Le procès pour délit d'initié de l'ancien chef de la direction d'Amaya, David Baazov, et de ses coaccusés, s'est mis en marche lundi, et les avocats de la défense ont répété une plainte au sujet de leur étude des millions de documents remis par l'Autorité des marchés financiers (AMF) du Québec.

L'avocate de M. Baazov, Sophie Melchers, a indiqué au juge de la Cour du Québec Salvatore Mascia qu'elle n'avait pas été capable d'étudier près de quatre millions de documents récemment déposés au dossier par le groupe de réglementation des marchés, qui a effectué une perquisition dans les bureaux d'Amaya en 2014 au sujet d'allégations de tentative de manipulation du cours de l'action d'Amaya et de partage d'information privilégiée.

«Nous voulons clairement établir, en ce début du procès, que David Baazov et son conseil ne se sont pas vu attribuer par l'AMF ou par ce tribunal le temps nécessaire pour étudier les millions de documents dévoilés et jugés potentiellement pertinents», a-t-elle affirmé.
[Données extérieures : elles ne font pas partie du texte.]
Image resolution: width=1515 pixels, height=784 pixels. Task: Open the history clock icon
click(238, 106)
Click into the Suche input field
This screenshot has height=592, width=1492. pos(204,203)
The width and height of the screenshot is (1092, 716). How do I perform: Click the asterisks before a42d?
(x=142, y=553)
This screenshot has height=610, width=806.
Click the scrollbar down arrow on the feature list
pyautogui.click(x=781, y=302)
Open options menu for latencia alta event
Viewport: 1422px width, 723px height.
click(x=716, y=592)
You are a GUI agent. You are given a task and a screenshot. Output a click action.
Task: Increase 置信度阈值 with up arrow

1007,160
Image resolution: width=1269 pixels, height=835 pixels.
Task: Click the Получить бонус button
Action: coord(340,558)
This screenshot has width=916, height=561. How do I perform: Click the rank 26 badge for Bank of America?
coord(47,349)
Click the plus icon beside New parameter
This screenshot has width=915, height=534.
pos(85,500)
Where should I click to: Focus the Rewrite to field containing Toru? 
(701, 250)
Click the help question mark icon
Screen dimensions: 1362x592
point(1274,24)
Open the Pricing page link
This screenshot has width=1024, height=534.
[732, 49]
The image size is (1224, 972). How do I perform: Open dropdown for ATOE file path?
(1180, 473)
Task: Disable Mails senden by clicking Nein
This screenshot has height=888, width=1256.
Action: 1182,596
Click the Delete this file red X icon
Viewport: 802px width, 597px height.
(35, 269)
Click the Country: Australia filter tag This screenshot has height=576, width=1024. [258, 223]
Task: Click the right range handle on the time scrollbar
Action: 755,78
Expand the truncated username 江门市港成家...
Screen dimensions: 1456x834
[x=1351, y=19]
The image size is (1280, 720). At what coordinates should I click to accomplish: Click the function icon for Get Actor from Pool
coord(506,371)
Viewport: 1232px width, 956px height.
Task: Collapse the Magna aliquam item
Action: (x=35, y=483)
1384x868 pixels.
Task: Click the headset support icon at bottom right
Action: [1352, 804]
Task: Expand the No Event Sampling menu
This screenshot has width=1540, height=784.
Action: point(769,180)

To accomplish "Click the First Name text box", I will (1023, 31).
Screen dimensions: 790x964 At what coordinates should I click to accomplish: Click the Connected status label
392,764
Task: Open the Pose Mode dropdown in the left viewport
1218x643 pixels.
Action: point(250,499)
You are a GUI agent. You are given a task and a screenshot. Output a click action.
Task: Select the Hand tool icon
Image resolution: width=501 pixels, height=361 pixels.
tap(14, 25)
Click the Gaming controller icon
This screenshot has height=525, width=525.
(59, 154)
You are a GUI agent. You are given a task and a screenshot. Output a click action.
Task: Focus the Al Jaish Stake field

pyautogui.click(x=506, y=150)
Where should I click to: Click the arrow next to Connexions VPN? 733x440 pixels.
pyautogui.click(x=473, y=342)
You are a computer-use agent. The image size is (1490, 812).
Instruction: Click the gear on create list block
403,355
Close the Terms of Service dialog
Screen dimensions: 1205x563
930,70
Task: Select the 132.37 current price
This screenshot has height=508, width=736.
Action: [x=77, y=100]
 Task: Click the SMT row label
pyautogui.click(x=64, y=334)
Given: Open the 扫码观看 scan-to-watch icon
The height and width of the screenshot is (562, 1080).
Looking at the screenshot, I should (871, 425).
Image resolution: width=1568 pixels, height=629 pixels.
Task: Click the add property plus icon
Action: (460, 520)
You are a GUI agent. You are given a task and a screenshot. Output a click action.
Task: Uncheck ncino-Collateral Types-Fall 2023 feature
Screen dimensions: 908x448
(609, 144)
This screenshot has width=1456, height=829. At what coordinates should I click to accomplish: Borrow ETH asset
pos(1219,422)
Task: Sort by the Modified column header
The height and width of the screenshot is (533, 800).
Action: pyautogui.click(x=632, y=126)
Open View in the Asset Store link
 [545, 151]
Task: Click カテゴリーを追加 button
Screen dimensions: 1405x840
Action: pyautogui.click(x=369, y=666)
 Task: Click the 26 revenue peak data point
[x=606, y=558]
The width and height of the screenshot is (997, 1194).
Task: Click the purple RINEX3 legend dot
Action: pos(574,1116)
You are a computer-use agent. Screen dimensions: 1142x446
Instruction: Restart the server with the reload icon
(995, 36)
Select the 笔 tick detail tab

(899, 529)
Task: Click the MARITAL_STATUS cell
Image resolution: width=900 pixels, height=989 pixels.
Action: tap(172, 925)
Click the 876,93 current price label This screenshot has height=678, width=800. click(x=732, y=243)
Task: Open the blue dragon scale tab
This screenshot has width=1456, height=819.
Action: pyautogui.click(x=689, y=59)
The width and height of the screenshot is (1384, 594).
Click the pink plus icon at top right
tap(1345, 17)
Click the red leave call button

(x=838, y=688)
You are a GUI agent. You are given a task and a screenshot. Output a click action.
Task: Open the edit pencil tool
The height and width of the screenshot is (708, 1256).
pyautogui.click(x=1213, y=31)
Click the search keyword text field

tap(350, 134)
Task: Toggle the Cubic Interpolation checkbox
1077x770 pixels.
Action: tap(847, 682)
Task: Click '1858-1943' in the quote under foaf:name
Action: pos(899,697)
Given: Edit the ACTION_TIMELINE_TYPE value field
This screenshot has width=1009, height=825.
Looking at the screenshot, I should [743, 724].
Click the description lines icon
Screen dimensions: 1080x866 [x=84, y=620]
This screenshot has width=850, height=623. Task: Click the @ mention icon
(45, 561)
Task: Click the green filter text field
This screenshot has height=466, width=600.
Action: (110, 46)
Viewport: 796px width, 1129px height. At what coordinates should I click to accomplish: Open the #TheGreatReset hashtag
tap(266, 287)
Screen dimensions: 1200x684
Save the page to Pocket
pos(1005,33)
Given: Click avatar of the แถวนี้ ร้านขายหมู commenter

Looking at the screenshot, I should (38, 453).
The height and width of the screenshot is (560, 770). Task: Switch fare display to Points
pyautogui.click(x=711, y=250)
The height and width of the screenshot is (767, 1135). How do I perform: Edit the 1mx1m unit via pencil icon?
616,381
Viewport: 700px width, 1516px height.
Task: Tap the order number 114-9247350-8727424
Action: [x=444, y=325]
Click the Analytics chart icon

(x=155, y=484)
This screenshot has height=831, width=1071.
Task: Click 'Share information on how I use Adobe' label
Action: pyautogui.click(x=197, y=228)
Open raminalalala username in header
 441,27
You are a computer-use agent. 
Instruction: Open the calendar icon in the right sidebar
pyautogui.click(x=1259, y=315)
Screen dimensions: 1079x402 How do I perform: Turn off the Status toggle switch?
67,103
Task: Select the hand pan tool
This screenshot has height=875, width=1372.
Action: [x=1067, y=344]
Le juge Mascia est intervenu pour critiquer les commentaires liés aux problèmes qu'il avait déjà rejetés dans le cadre d'une requête pour arrêt des procédures en raison de délais que la défense estimait déraisonnables.

«Ce n'est pas le temps», a-t-il affirmé. «Ceci n'est absolument pas nécessaire.»

Le juge Mascia a insisté sur le caractère équitable des règles, qui permettra notamment à la défense de demander le rappel à la barre d'un témoin de la poursuite pour poser des questions additionnelles non couvertes lors d'un contre-interrogatoire.

Stéphanie Lapierre, avocate de la défense pour le coaccusé Yoel Altman, a exprimé des frustrations semblables.

«Une fois de plus, l'AMF devra composer avec les décisions qu'elle a prises pour nous compliquer la vie à chaque étape du processus», a-t-elle affirmé au juge.

Le procès devrait se poursuivre jusqu'à l'automne. La poursuite dit avoir l'intention d'appeler plusieurs témoins à la barre, incluant des enquêteurs de l'AMF et des banquiers impliqués dans le financement de l'acquisition de PokerStars par Amaya.

Une partie de l'information privilégiée dont il est question dans les accusations est liée à cette acquisition, réalisée en 2014 au coût de 4,9 milliards US, qui a fait de l'entreprise montréalaise la plus grande société de poker en ligne au monde.

M. Baazov, qui n'était pas en cour lundi, a plaidé non coupable aux cinq chefs d'accusation qui ont été déposés contre lui. Il est notamment accusé d'avoir aidé à transiger en possession d'une information privilégiée, d'avoir influencé ou tenté d'influencer le cours du titre d'Amaya et d'avoir communiqué une information privilégiée.

Deux autres associés, Yoel Altman et Benjamin Ahdoot, et trois entreprises font aussi l'objet d'un total de 18 chefs d'accusation additionnels découlant de l'enquête de l'AMF et ont aussi plaidé non coupables.

Les accusations sont associées à des peines d'emprisonnement pouvant atteindre cinq ans et à des amendes de 5 millions.

Dans sa déclaration d'ouverture, la procureure de l'AMF Isabelle Bouvier s'est engagée à offrir la preuve que M. Baazov avait partagé de l'information confidentielle à ses coaccusés au sujet de la transaction de 2014 visant PokerStars.

Selon elle, les coaccusés ont eu recours à de l'information au sujet de cette transaction qui n'était pas disponible à l'investisseur moyen pour acheter des actions d'Amaya après le recul du cours de l'action survenu pendant la négociation pour la transaction.

Me Bouvier a indiqué que des courriels échangés entre MM. Baazov et Altman suggéraient qu'ils s'inquiétaient de la plus faible valeur d'Amaya et devaient «prendre de l'avance sur les vendeurs à découvert comme nous l'avons fait par le passé».

Amaya est aujourd'hui connue sous le nom de The Stars Group et a déménagé son siège social à Toronto.

Son action a clôturé lundi à 43,02 $ à la Bourse de Toronto, après avoir touché un sommet record de 43,03 $ en cours de séance. La société a annoncé samedi avoir conclu un accord pour racheter la britannique Sky Betting & Gaming, une transaction évaluée à 4,7 milliards. L'entente comprend une portion en espèces de 3,6 milliards et une autre de 1,1 milliard en actions du Stars Group.